The strengths of this study lie in its prospectively gathered data on pain control and opioid medication. This study is limited by its small size, heterogeneous surgeries, non-adherence, and short follow-up. Only 30 (66%) of the 45 patients in the guidelines group were given prescriptions that were adherent to the guidelines. This reflects the difficulties of implementing opioid guidelines in a busy academic trauma practice where postoperative prescriptions are executed by resident physicians. Due to this low adherence rate we performed an as-treated analysis to evaluate the effect of the guidelines on pain control and refills at the 2-week and 6-week follow-up visits and did not find any detectable difference between groups.

Another limitation is that while patients were asked if they were still using opioid medications and the number of tabs they had remaining, the same was not done for the non-opioid medications, so it is unknown whether patients actually were compliant with these medications.

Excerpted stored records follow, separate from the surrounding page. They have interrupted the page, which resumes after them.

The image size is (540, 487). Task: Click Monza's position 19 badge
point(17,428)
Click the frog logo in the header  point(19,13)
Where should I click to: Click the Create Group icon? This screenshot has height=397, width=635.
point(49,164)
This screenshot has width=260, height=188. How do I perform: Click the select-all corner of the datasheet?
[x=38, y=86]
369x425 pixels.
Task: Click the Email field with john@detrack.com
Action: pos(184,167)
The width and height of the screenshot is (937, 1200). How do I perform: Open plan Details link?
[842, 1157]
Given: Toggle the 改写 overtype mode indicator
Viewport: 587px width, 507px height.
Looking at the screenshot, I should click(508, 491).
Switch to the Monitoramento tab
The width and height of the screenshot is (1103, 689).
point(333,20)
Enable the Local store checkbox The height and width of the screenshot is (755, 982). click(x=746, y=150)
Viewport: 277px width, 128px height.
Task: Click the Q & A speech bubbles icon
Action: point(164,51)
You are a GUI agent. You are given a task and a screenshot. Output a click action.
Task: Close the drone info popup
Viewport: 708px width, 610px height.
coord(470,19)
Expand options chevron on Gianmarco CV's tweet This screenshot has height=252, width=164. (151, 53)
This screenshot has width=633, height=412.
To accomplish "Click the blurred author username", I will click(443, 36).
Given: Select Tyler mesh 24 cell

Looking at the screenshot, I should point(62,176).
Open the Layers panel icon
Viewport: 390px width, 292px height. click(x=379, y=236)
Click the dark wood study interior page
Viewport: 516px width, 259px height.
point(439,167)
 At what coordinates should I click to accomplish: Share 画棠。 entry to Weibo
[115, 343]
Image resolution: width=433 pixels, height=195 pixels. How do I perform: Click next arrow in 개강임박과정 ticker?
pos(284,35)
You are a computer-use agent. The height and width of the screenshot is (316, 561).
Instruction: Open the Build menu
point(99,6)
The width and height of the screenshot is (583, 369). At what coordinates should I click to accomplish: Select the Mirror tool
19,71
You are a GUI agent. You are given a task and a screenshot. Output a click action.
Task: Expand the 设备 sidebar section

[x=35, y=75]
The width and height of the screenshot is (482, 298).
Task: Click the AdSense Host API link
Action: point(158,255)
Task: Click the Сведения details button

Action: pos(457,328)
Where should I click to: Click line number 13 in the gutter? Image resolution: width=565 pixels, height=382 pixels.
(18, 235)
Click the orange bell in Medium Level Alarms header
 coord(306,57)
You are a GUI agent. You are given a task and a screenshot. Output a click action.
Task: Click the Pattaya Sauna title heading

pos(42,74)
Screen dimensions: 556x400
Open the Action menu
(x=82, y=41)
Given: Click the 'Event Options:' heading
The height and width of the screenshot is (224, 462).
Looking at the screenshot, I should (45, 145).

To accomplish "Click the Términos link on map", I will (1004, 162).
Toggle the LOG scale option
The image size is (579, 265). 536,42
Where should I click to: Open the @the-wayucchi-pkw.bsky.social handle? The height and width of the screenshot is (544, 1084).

Also, a longer period of follow-up and a greater number of patients would be necessary to determine if these guidelines had an effect on chronic opioid use. A sample size estimation based on the incidence of continued opioid use at 6 weeks between groups (17% vs. 13%) determined that 2500 patients would be necessary to determine a significant difference in opioid use at 6 weeks with a power of 0.8 and an alpha of 0.05 on two-tailed analysis.

One limitation of pain management guidelines that consider medications only, is the lack of consideration of concurrent psychological issues. The presence of psychiatric disorders or increased psychological stress scores has been shown to affect pain, opioid use, and disability after trauma [15, 16]. Future guidelines may benefit from standardized screening of patients and treatment of concomitant psychological disorders. Our department is currently investigating this to hope to improve on our current pain guidelines.

Implementation of the OTA pain management guidelines for outpatient orthopaedic trauma surgeries predictably increased the prescribing of non-opioid pain medications, decreased oxycodone prescriptions, and the discharge MED of opioid prescriptions without appearing to affect pain control. A larger study with greater adherence to the guidelines is necessary to further evaluate these findings. In the midst of a national opioid crisis, adoption of the OTA’s pain management guidelines for orthopaedic trauma surgery warrants further research to determine if it’s implementation can reduce the size, variability, and duration of opioid prescriptions.